Monday, October 29, 2012: 3:55 PM
330 (Convention Center )
Atul Kajale, University of Alabama at Birmingham, Birmingham, AL and Robert W. Peters, Department of Civil, Construction and Environmental Engineering, University of Alabama at Birmingham, Birmingham, AL

According to the U.S. Drought Monitor (U.S. Drought Mitigation Center December 13, 2011), the majority of the Southeastern states are classified as being in a state of “moderate”, “severe”, “extreme”, and or “exceptional” drought. Due to the prevailing drought conditions in the southeastern U.S., it is appropriate and necessary to conserve water resources by using them as efficiently and responsibly as possible. The increasing population, socioeconomic developments, and industrialization will have significant impacts on the way we consume water today. There will be an imbalance in the water supply and demand if water is not used more efficiently. Water and energy are interdependent and hence it is necessary that building operators and industry leaders realize that water conservation is as important as energy conservation.

Air Handling Units (AHUs) are commonly used for space conditioning in commercial, industrial, and institutional buildings and take advantage of large amounts of chilled water internally for cooling their coils as warmer air is forced across them. During the hot summer months, a large quantity of water is condensed when hot air passes through the cooling coils. In the past, condensate formed during this process was dumped into storm drains resulting in discarding large quantities of usable water. The Energy Management Division (EMD) of the Facilities Management Department at the University of Alabama at Bimringham (UAB) has taken the initiative to collect this water and reduce the make-up water requirement of their three major centralized cooling plants on campus. EMD is currently conducting a pilot study in five campus buildings to investigate the performance of the condensate recovery system.

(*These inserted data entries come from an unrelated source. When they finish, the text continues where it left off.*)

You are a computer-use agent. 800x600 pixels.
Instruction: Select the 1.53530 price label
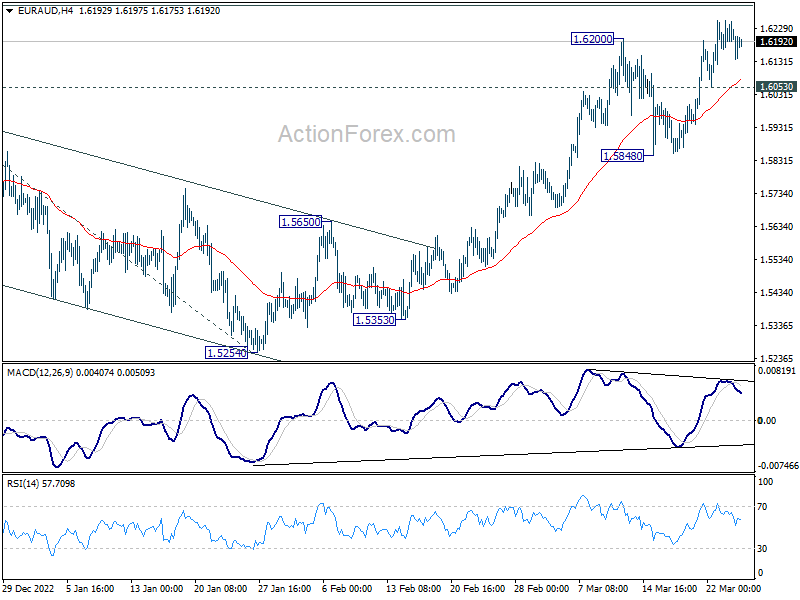pyautogui.click(x=374, y=320)
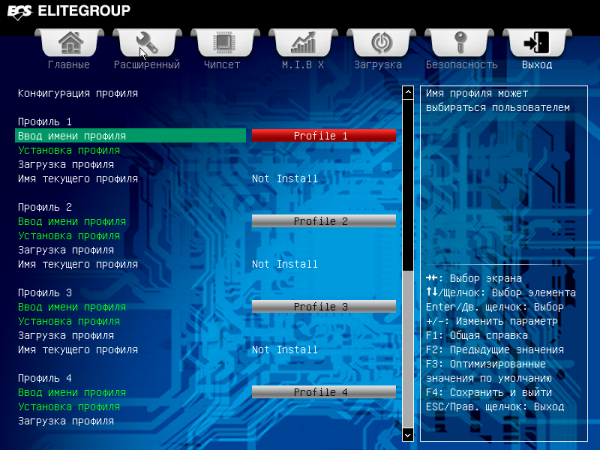Select Ввод имени профиля under Профиль 4

click(72, 393)

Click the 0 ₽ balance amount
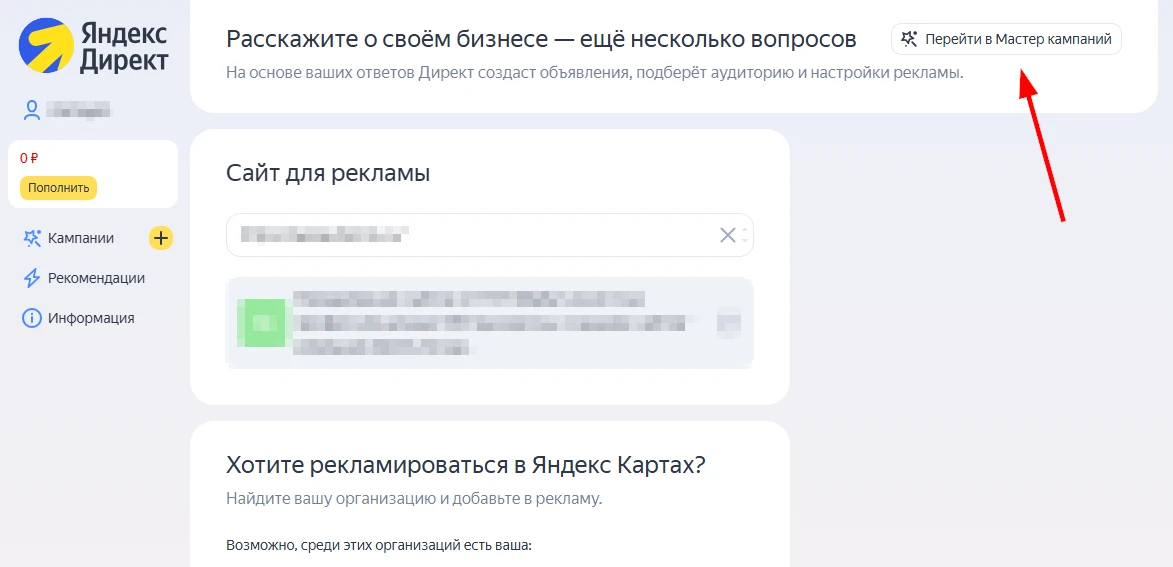click(29, 158)
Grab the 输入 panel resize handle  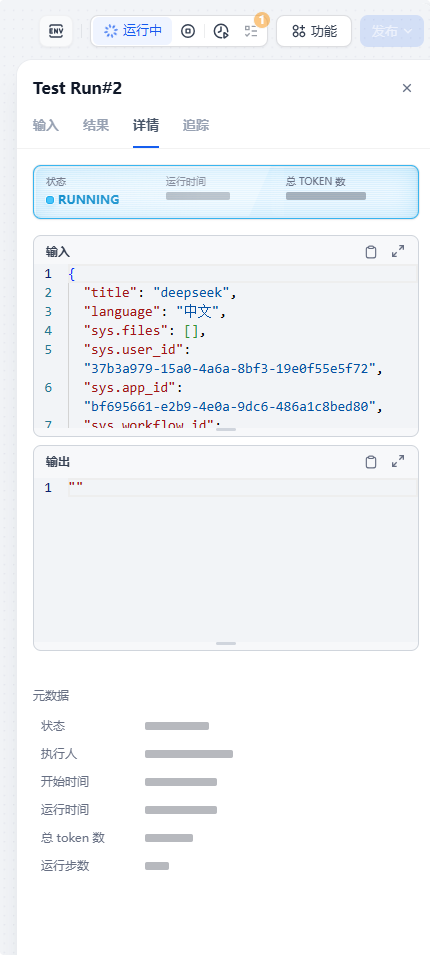(226, 429)
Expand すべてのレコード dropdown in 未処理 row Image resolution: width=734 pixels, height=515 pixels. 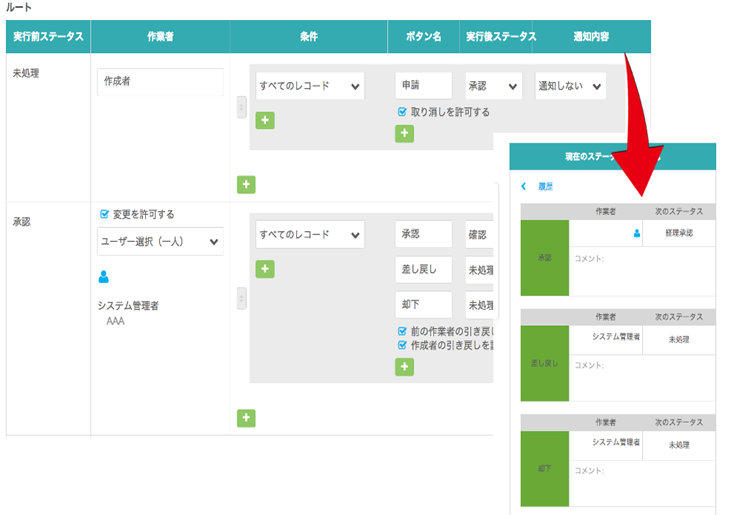tap(309, 86)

This research study focuses on the development of a design model that can be used to accurately predict condensate volumes for the given outdoor weather conditions and indoor operating conditions. In a similar study, Perry et. al. (2010) developed a model to estimate condensate volumes, the results obtained using their model were 30% different than the actual condensate flow rates. Thus, this current study addresses minimizing the errors in predicting the amount of condensate recovery by developing a model that is validated using different statistical analyses. In order to conduct this study, condensate recovery units have been installed in five campus buildings. These units consist of an assembly of pipes, water storage tanks, water meters, thermometers, pressure gauges, and filters. The temperature and relative humidity data are collected daily from the Birmingham Airport Weather Station and a local weatyher research station on campus. Condensate water recovered in each tank is recorded on an continuous basis using water level loggers during the summer of 2012 and is compared with the predicted values obtained using the model. One of the goals of this research is to analyze the performance of this model for Birmingham, Alabama since there has been no similar study previously conducted for this location and will be compared with other cities in the southeastern United States. The results of this study will also be compared with the previous studies conducted by Perry et. al. (2010) and Bryant and Ahmed (2008). The viability of the model is analyzed using sensitivity analysis and uncertainty analysis. Our presentation includes a discussion on life cycle assessment and life cost analysis of the condensate collection systems. Finally, cost savings are calculated on an annual basis which will further be used to determine the payback period of each condensate collection system.